**Your goal**
Copy every line of the material below word for word, and leave the pictures out of your copy.

**Listed entries**
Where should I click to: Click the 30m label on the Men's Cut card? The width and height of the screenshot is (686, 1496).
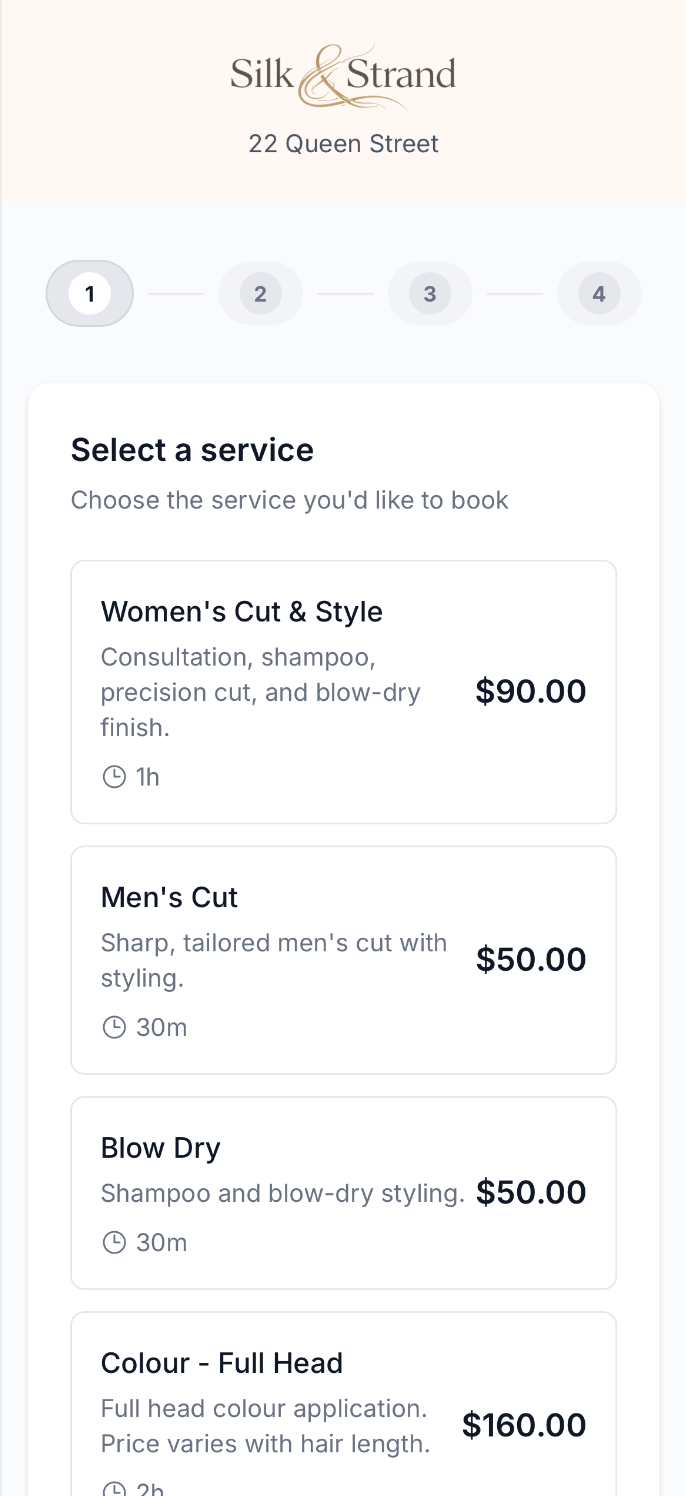162,1027
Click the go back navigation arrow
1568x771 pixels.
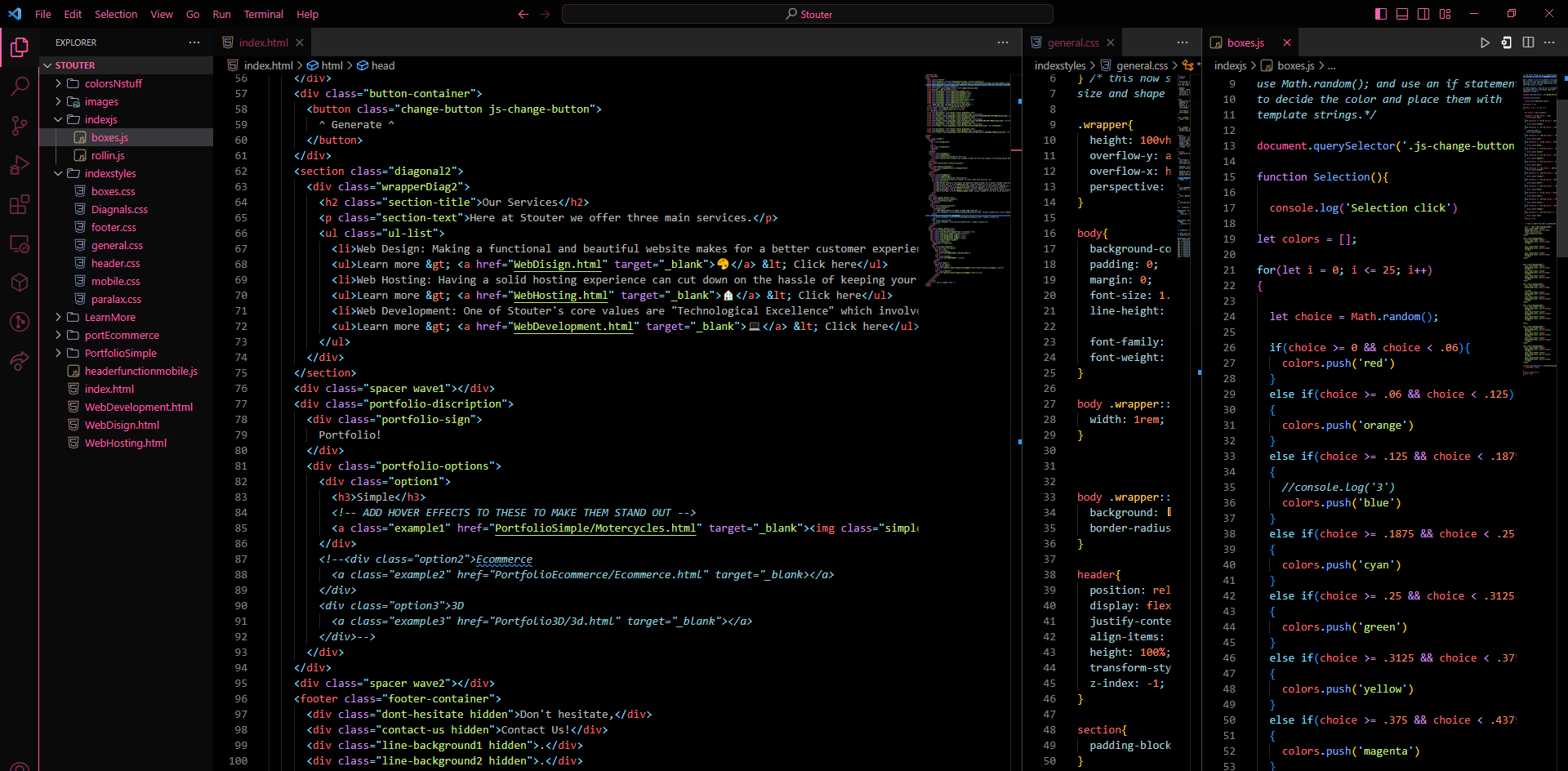[x=523, y=14]
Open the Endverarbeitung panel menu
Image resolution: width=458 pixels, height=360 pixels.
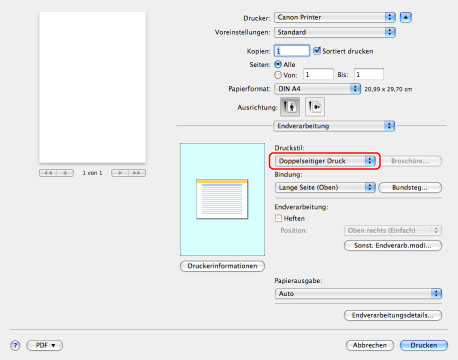[334, 126]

**Reply to the exercise**
Where should I click to: Click the 30m label on the Men's Cut card? The width and height of the screenshot is (686, 1496).
162,1027
Click the go back navigation arrow
1568x771 pixels.
[x=523, y=14]
Open the Endverarbeitung panel menu
Image resolution: width=458 pixels, height=360 pixels.
[334, 126]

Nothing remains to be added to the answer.